Unafisco pede ao STF revogação de cautelares contra auditor
Associação afirma que não há indícios de vazamento pelo servidor e critica tornozeleira e retenção de passaporte antes do início da instrução processual
247 - A Associação Nacional dos Auditores Fiscais da Receita Federal (Unafisco) divulgou nota nesta sexta-feira (27) na qual manifesta expectativa de que sejam revogadas as medidas cautelares impostas a um auditor-fiscal investigado no caso de vazamento de dados de familiares dos ministros do Supremo Tribunal Federal (STF) Alexandre de Moraes e Luiz Fux. As informações foram publicadas pela Folha de S.Paulo.
No comunicado, a entidade afirma que, após “manchetes alarmistas” e “insinuações graves”, o que se sabe até o momento é que o episódio envolveria a comercialização irregular de dados por funcionários terceirizados, e não um esquema estruturado com o objetivo de atingir a Corte.
De acordo com reportagem do jornal O Globo, dois terceirizados que atuavam na agência da Receita Federal no bairro de Laranjeiras, no Rio de Janeiro, confessaram ter vendido declarações de Imposto de Renda por R$ 250 por CPF. Desse total, R$ 150 ficariam com um vigilante e R$ 100 com um atendente cedido pelo Serpro. Segundo relataram, o esquema funcionava havia anos e eles afirmaram não saber quem eram os titulares dos dados consultados.

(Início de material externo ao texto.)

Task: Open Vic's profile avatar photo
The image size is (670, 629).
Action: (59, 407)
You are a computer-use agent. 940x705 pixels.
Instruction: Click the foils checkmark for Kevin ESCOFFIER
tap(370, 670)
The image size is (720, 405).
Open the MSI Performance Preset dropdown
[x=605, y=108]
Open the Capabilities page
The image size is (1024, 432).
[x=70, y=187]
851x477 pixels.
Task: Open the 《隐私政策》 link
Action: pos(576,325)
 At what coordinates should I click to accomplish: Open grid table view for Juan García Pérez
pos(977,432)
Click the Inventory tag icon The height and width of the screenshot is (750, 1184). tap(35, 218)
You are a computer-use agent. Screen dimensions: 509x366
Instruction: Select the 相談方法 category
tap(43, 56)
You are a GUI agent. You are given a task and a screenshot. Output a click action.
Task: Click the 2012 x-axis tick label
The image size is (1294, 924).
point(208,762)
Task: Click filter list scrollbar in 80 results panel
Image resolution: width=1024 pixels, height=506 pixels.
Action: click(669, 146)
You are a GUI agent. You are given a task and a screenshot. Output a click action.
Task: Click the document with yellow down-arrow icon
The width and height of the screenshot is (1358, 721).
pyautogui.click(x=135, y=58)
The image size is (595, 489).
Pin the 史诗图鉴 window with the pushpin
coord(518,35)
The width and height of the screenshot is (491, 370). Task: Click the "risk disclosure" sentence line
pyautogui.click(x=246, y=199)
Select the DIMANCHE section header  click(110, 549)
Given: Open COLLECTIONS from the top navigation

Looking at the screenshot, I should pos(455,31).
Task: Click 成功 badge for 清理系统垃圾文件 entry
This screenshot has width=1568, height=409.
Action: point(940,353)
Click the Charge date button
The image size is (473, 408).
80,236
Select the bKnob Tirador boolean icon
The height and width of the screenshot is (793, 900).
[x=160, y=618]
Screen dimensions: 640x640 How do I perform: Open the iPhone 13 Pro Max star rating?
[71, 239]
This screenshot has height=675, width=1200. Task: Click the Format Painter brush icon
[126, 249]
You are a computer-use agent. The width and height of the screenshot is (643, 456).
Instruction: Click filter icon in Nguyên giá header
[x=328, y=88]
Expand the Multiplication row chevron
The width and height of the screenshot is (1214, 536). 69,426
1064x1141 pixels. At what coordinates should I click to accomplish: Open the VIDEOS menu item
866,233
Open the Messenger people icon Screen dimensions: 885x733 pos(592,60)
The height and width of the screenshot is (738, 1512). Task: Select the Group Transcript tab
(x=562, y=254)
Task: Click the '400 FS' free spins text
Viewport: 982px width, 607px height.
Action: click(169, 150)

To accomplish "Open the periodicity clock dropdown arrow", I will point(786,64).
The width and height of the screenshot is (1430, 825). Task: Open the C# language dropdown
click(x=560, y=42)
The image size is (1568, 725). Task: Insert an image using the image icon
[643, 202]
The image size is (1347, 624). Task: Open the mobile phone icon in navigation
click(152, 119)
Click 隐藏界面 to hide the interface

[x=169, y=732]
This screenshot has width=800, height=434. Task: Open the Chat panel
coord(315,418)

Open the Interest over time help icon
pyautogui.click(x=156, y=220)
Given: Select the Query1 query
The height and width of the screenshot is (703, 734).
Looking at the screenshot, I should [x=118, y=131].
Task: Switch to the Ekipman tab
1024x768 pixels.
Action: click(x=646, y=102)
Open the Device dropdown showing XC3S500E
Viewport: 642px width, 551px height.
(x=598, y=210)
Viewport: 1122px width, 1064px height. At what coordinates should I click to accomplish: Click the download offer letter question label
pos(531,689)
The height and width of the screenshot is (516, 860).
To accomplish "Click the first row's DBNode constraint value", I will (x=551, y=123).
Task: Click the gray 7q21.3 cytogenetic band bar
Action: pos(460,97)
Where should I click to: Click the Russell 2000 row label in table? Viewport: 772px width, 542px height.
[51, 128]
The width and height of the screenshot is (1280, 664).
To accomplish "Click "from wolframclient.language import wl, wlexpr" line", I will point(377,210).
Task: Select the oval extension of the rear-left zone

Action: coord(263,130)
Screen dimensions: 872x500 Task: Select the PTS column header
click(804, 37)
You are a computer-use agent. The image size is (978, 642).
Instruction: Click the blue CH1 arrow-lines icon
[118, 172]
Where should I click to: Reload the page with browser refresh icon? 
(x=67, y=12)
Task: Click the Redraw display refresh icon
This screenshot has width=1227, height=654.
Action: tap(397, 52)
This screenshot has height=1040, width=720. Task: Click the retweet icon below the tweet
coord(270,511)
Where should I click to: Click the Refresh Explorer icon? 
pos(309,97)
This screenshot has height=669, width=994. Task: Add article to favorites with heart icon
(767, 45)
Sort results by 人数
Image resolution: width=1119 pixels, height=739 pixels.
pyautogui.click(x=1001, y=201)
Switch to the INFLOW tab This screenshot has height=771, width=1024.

Ainda conforme o jornal, o vazamento alcançou familiares de ministros do STF, entre eles a mulher de Alexandre de Moraes e o filho de Luiz Fux. A Polícia Federal apura quem teria adquirido as informações.
Em relação ao auditor-fiscal investigado, a Unafisco sustenta que não há notícia de indícios de vazamento de dados atribuídos a ele. A entidade afirma que a divulgação pública de seu nome teria provocado “danos morais e profissionais evidentes”. Também critica a adoção de medidas como o uso de tornozeleira eletrônica e a retenção do passaporte antes do início da instrução processual, classificando a decisão como desproporcional.
A associação argumenta que, caso tenha ocorrido acesso imotivado a informações — como o próprio auditor teria comunicado à administração da Receita —, o episódio deve ser tratado na esfera administrativa disciplinar, com eventual aplicação de penalidade proporcional.
“A reputação de um agente público, construída ao longo de anos, não pode ser tratada como detalhe colateral de uma investigação”, afirma a nota. A entidade acrescenta que o enfrentamento de ilícitos deve observar equilíbrio e responsabilidade na divulgação de informações, sob pena de comprometer a credibilidade das instituições.